If all this sounds like a sort of lukewarm endorsement, it should. The fact remains that email isn't really secure and doesn't seem to be getting any more secure very fast (I'm aware of PGP and its cousins and offspring -- good stuff, but not widely deployed). I think what bothers me here is that the extra email step might give an exaggerated air of security. About the best that can be said in most cases is that if you send an email to a legitimate address, at least the intended recipient is likely to see it, and schemes that rely on this seem to work well enough in practice that they continue to be used.

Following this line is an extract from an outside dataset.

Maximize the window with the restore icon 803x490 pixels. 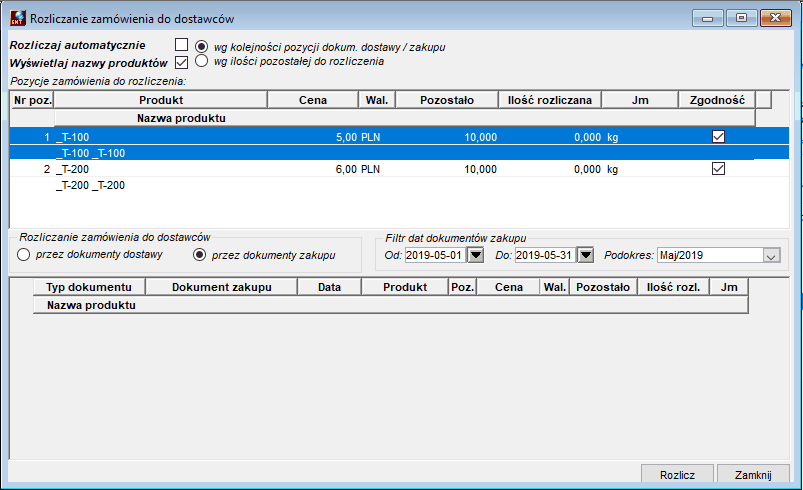741,18
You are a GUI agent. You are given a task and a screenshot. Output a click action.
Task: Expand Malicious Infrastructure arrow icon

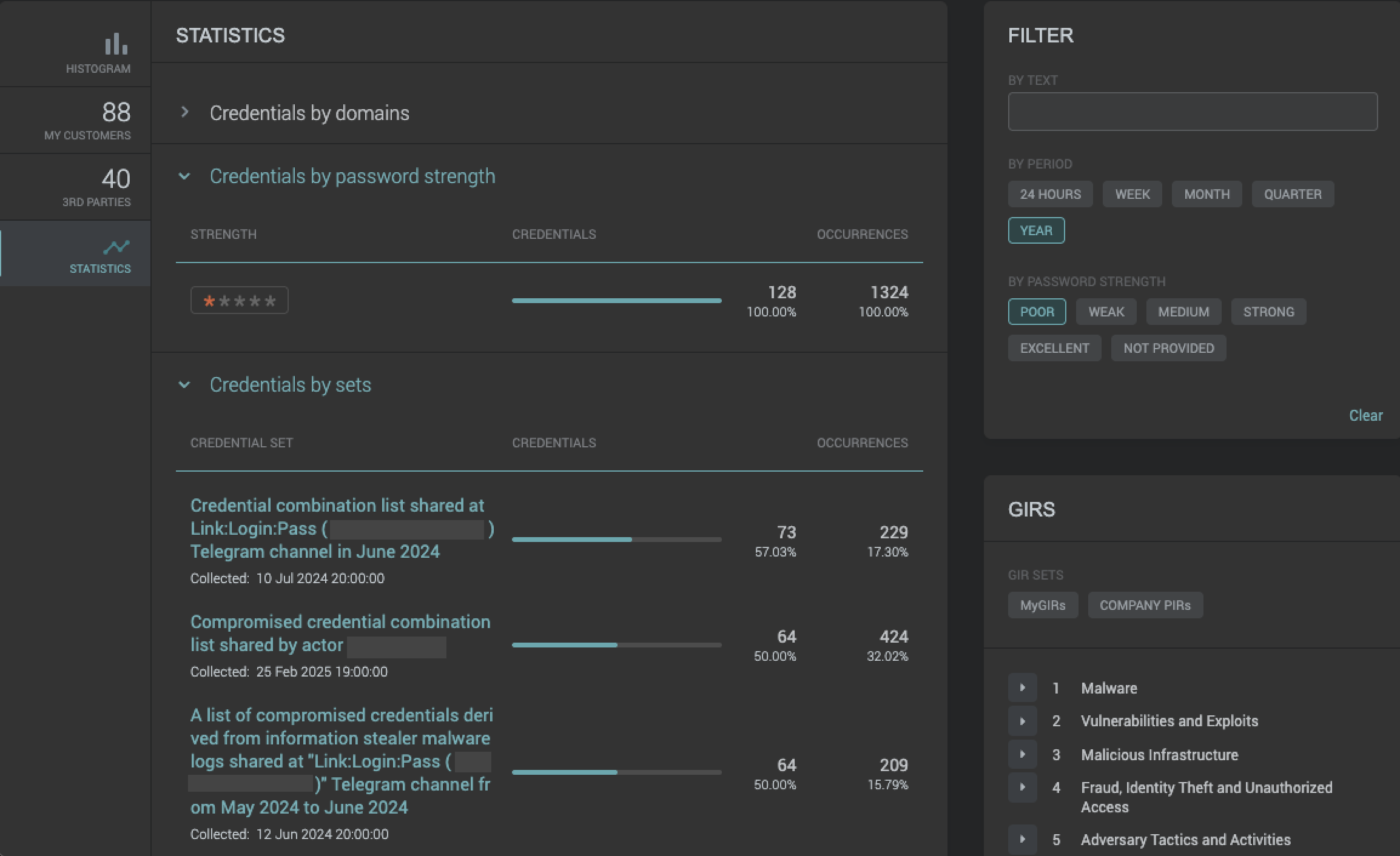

[Access to email (the receiving side, above) has gradually become more secure.  HTTPS is now pretty standard and two-factor authentication is available.  SPAM and phishing are still significant issues, though SPAM filters seem to have gotten better faster than spammers have gotten better at getting around them.  As to the main point of the article, email seems to be just as much in the loop as it was when I wrote this. --D.H. May 2015]

Are we still on the information superhighway?

Some words and phrases are just plain dated. They were the cat's pajamas back in the day, but now only a square would think they were hep. For all practical purposes they've dropped off the face of the earth into a silent abyss, only to be dragged out when we feel like watching 80s videos, pointing and laughing (*). Which brings me back to the title.

What was the "information superhighway"? As usual, Wikipedia has the relevant citation:
"One of the technologies Vice President Al Gore (**) is pushing is the information superhighway, which will link everyone at home or office to everything else—movies and television shows, shopping services, electronic mail and huge collections of data."
So that happened. Not only that, the analogy to the original superhighways (i.e., the U.S. Interstate system) seems apt. Both are "enabling technologies", valuable not so much for what they do, but for the other technologies and trends they make possible. So why does the term sound so completely dated?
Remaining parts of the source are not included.